DATA ENTRIES:

— START —

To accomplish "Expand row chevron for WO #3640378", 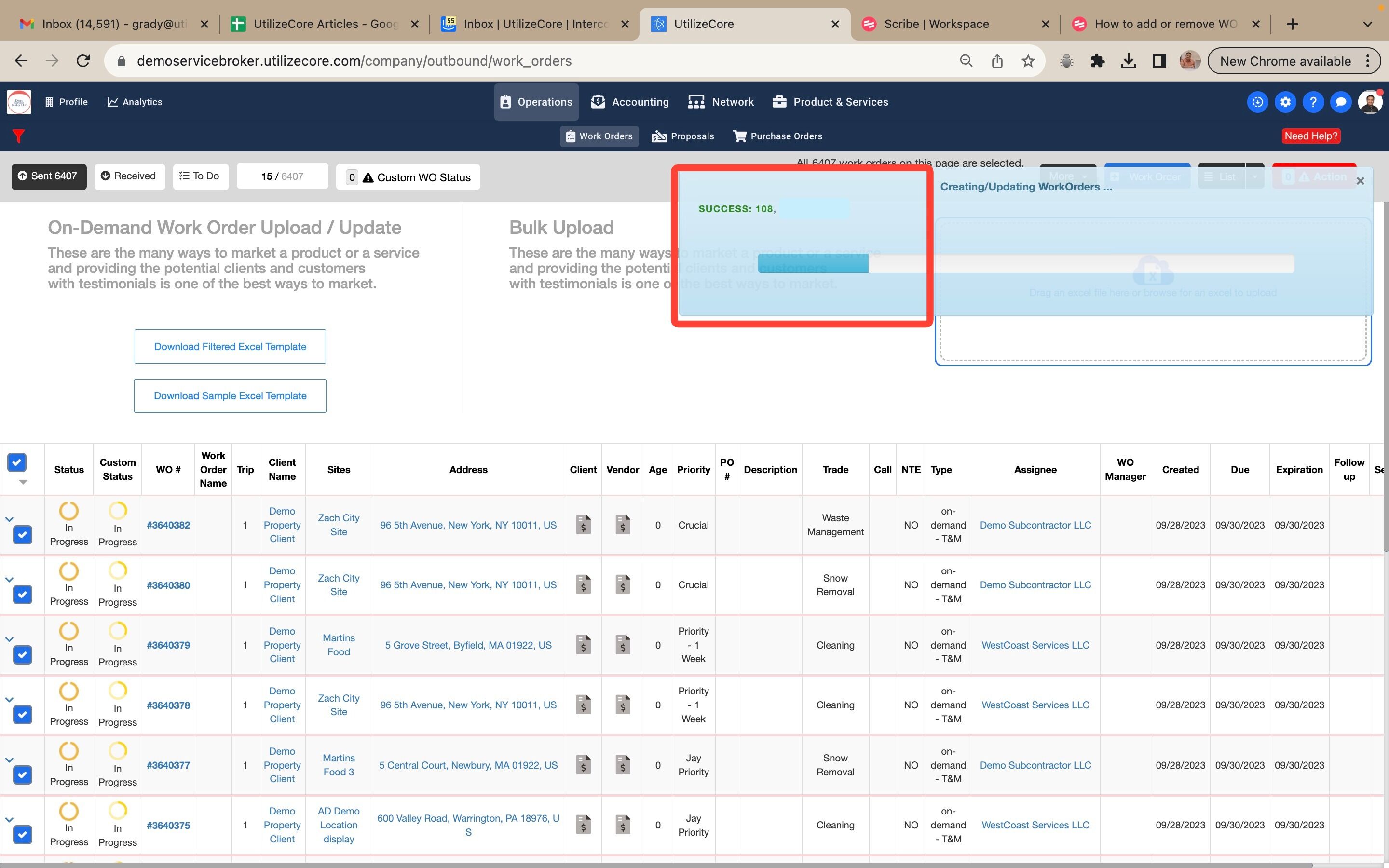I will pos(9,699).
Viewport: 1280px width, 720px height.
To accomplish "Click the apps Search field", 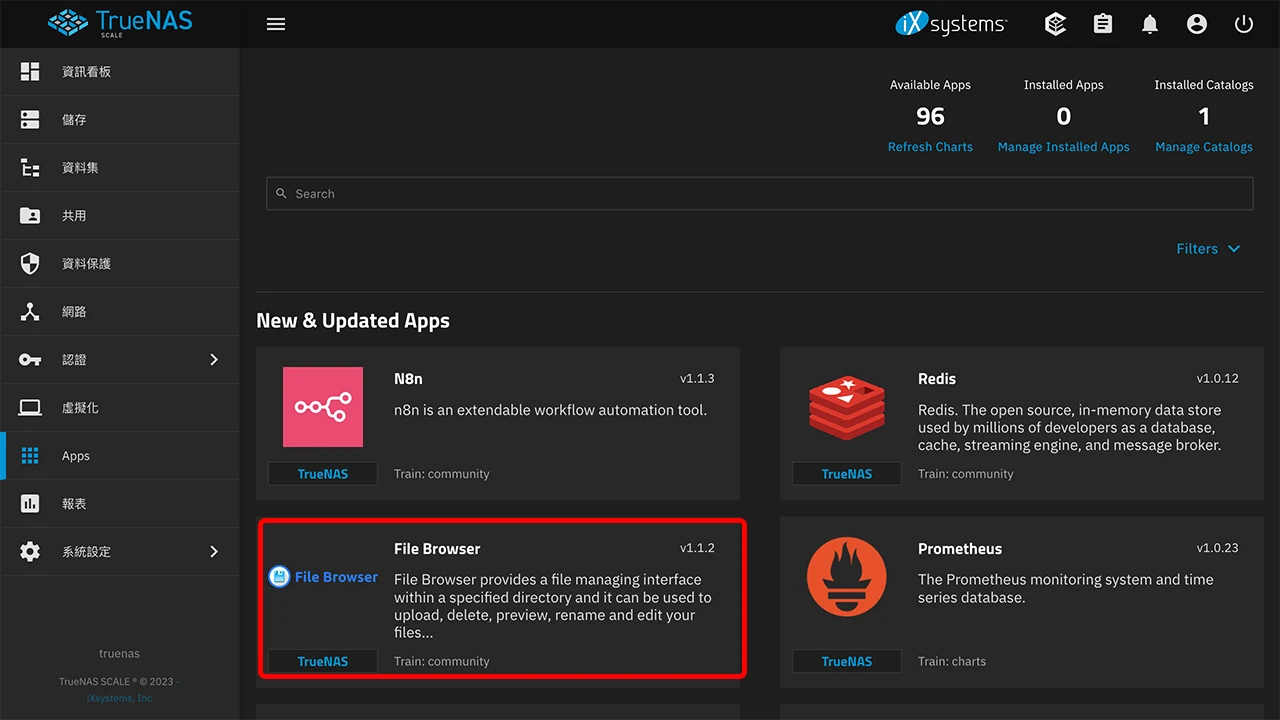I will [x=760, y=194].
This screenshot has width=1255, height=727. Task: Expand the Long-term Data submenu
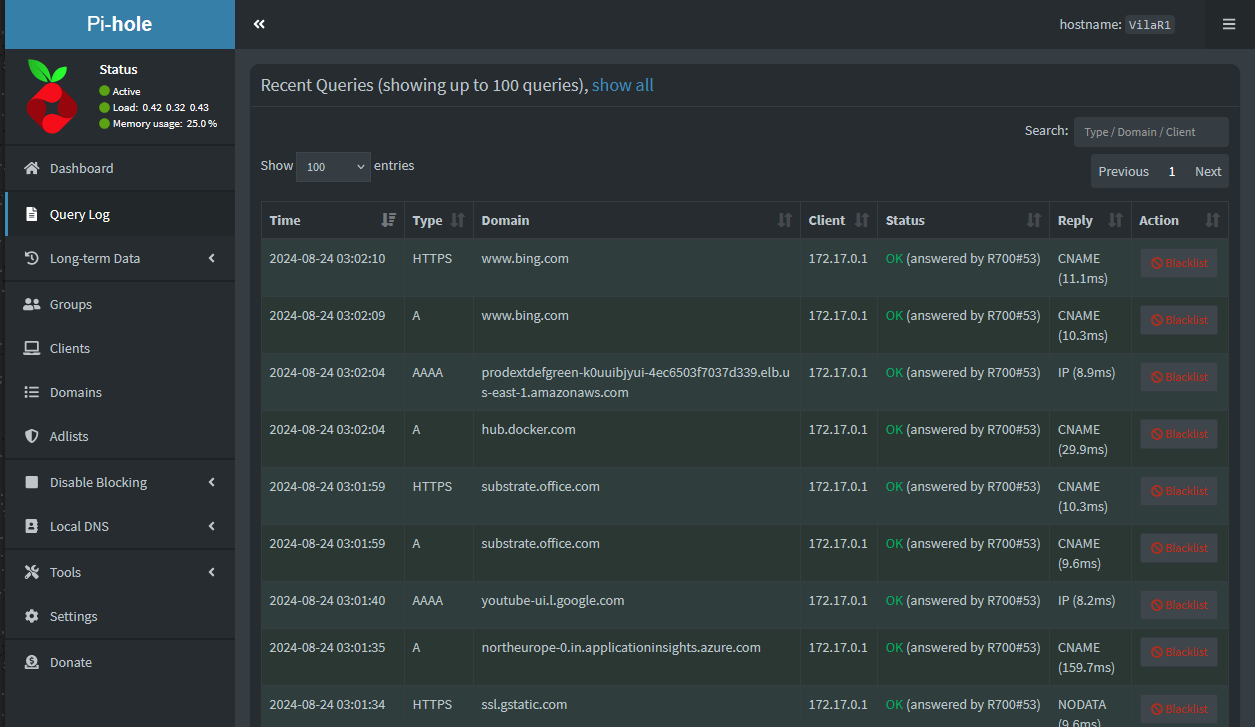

— END —
— START —

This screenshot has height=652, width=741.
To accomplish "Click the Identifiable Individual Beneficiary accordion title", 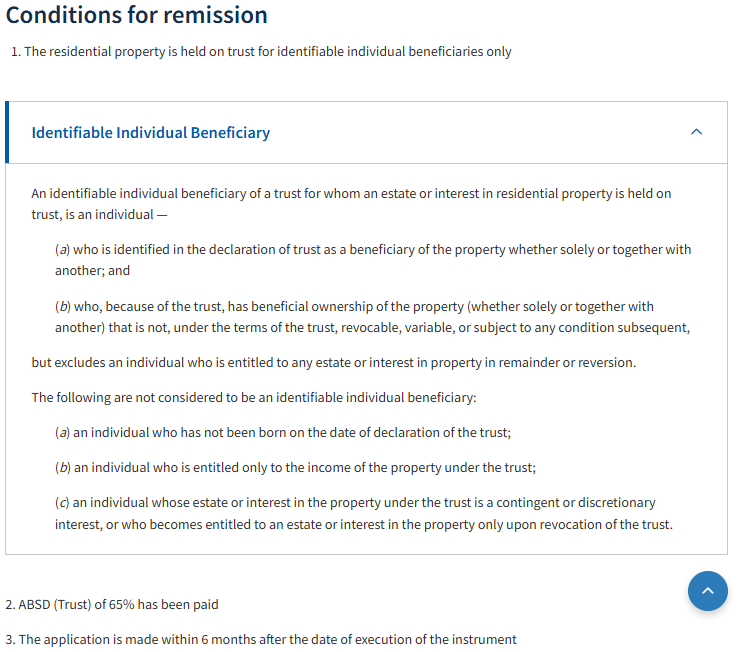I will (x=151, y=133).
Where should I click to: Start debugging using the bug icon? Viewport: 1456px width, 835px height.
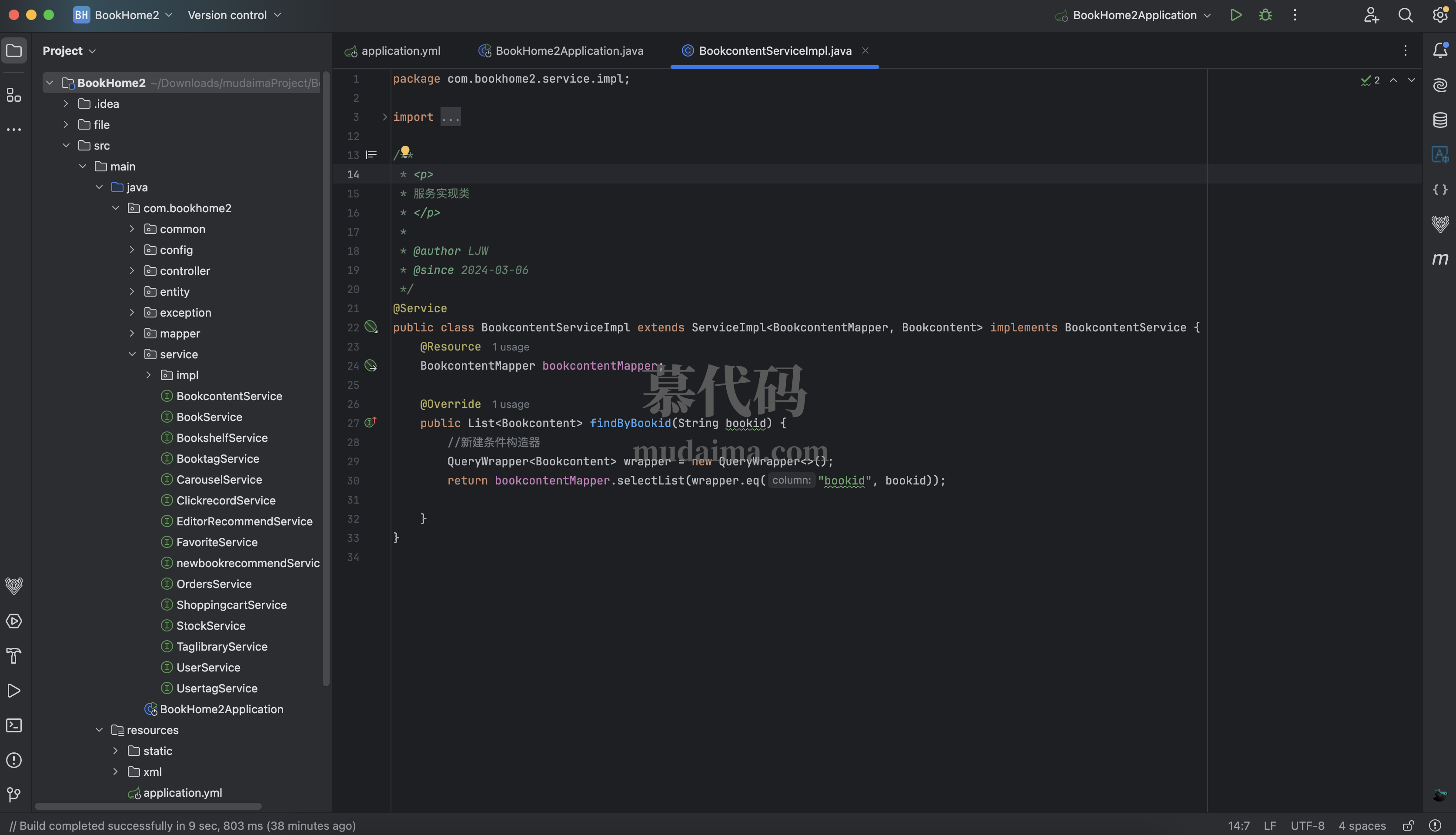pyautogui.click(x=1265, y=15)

— END —

PROBLEM DETAILS: Find every line in the entries above that contains the word "width", and copy each of those lines in full.

SOLUTION FOR THIS EXERCISE:
Viewport: 1280px width, 720px height.
This screenshot has width=1255, height=727. Task: Expand the Long-term Data submenu
This screenshot has height=652, width=741.
Where should I click to: Start debugging using the bug icon? Viewport: 1456px width, 835px height.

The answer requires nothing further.